Some notes based on Python classes and objects. Just to double check that you enforce as much as strict typing as you possibly can youself.

import bpy

class Person:
    # static class properties
    # are defined in the class scope
    staticname = 'Bond'

    def __init__(self):
        # class properties are defined with self.zzz
        # in the method scope
        self.name = ''

p1 = Person()
p2 = Person()

p1.name = 'Jim' # setting the property -per- object
p2.name = 'Tim'

print(p1.name, p1.staticname) # compare method property
print(p2.name, p2.staticname) # to static class property


# declaring a static class property
class Globals:
    something = 'blenderartists.org'
    
# initialize a Globals object instance
g = Globals()

# 'Globals' class contains only static members
# 'g' initialization is optional
print(Globals.something)
print(g.something)
assert(type(g) is Globals)

# though if you create the 'g' variable instance
# it can be used as a really handy shortcut
# to prevent you from writing 'Globals.zzz' all the time
# g = Globals()

# but in other way around in terms of design and conceptually
# you are much safer to "lock" your code in much more strict
# terms and refer directly to class as a static reference
gg = Globals 

# in this case you do this but in a more predictable way
# (because you know that 'gg' wont be instantiated or copied anywhere)
assert(type(gg) is not Globals)
assert(type(gg) is type)
print(gg.something)

1 Like

Thank you for this information :slight_smile: I tried changing

g = Globals

this, which didn’t change my results, and then I added the

def __init__(self):
...

to Globals, which also didn’t change my results. Do you have any idea what’s wrong with my code functionally?

1 Like

I think it’s better to sidestep polygons and use the foreach_get/set methods in uv.data.

Something like this:

import bpy

class Globals:
    me = bpy.context.object.data
    num_loops = len(me.loops)
    uv_layer0 = me.uv_layers[0].data
    uv_layer1 = me.uv_layers[1].data
    uv_layer2 = me.uv_layers[2].data
    uv_data0 = [0] * num_loops * 2  # Loops times uv dimensions
    uv_data1 = [0] * num_loops * 2
    uv_data2 = [0] * num_loops * 2
g = Globals()

def SaveUVData():
    g.uv_layer0.foreach_get("uv", g.uv_data0)
    g.uv_layer1.foreach_get("uv", g.uv_data1)
    g.uv_layer2.foreach_get("uv", g.uv_data2)

SaveUVData()
def UVDataTransfer():
    g.uv_layer0.foreach_set("uv", g.uv_data1)

UVDataTransfer()
2 Likes

Wow! This code works! I have no idea why this code works and why polygons didn’t, but I really appreciate it :slight_smile: Thank you!

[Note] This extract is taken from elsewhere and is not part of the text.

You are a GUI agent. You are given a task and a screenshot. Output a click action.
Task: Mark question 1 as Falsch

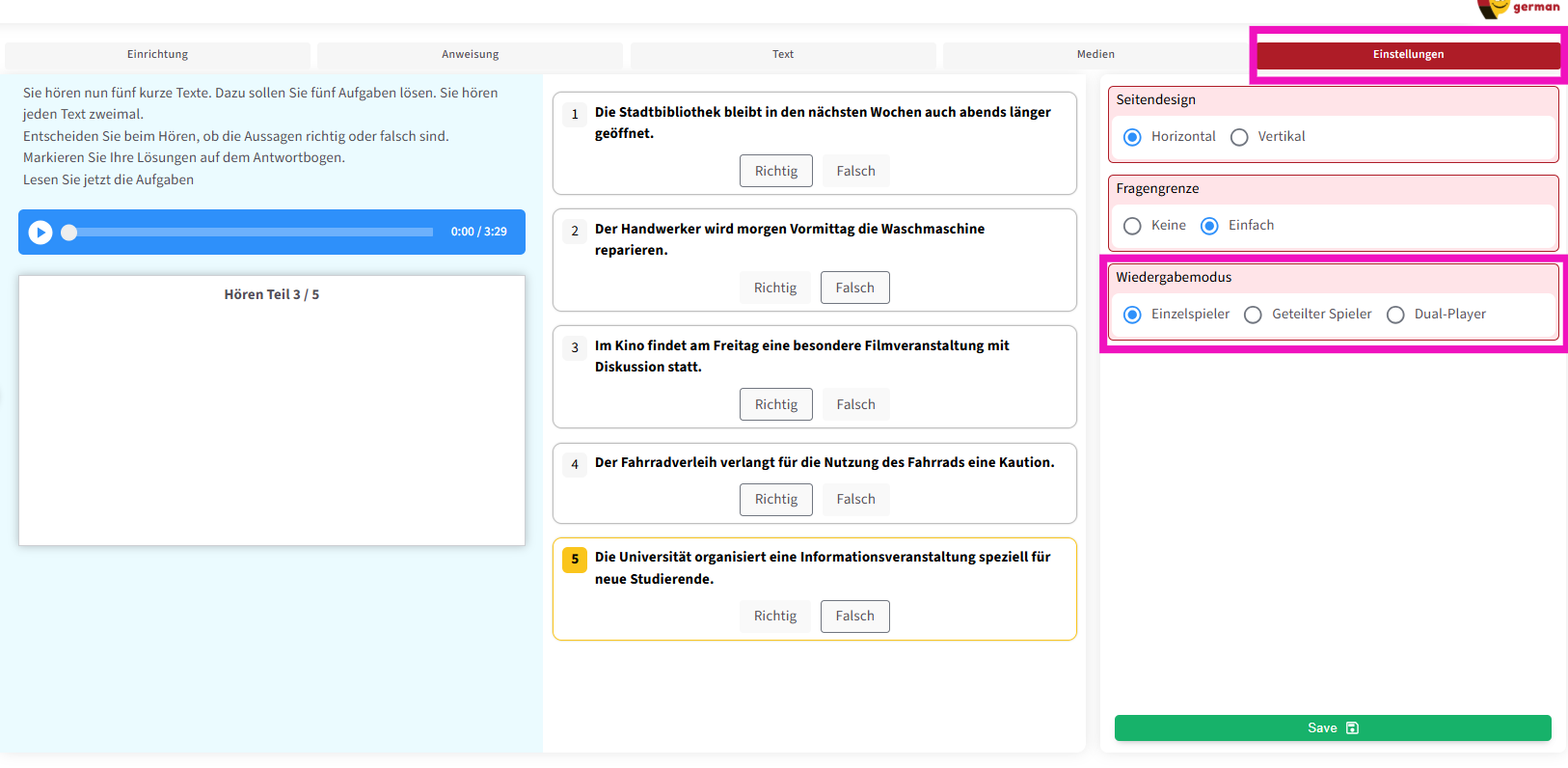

EDIT: I forgot something pretty important- how can I export the data this way to a text file and reimport it? @iceythe

1 Like

You’re keying the dictionary using vertex indices, which are but a fraction of the total mesh loops.
It’s likely you’re overwriting dictionary entries.


You can verify this in SaveUVData with something like:

        for loop_index in range(poly.loop_start, poly.loop_start + poly.loop_total):
            index = g.me.loops[loop_index].vertex_index
            assert index not in g.uv_data0

            g.uv_data0[index] = g.uv_layer0[index].uv.copy()
            g.uv_data1[index] = g.uv_layer1[index].uv.copy()
            g.uv_data2[index] = g.uv_layer2[index].uv.copy()

Does the data need to be readable, or is binary format fine?
For the latter, you can use the pickle module. It marshals any python primitive data (ints, floats, dicts, tuples, lists) and retains the structure even if you have something like a list of lists.

import pickle

# Write to file
with open("data.bin", "wb") as file:  # "wb" means to write bytes
    pickle.dump(data, file)

# Read from file
with open("data.bin", "rb") as file:  # "rb" means to read bytes
    data = pickle.load(file)

If you need it to be text, I guess something like the json also works.
The api is identical to pickle (dump, load, dumps, loads).

2 Likes

:man_facepalming:t3: I totally spaced that pickle exists, that’s exactly what I need. It’s too early to think clearly :sweat_smile: thanks again, you’re a lifesaver!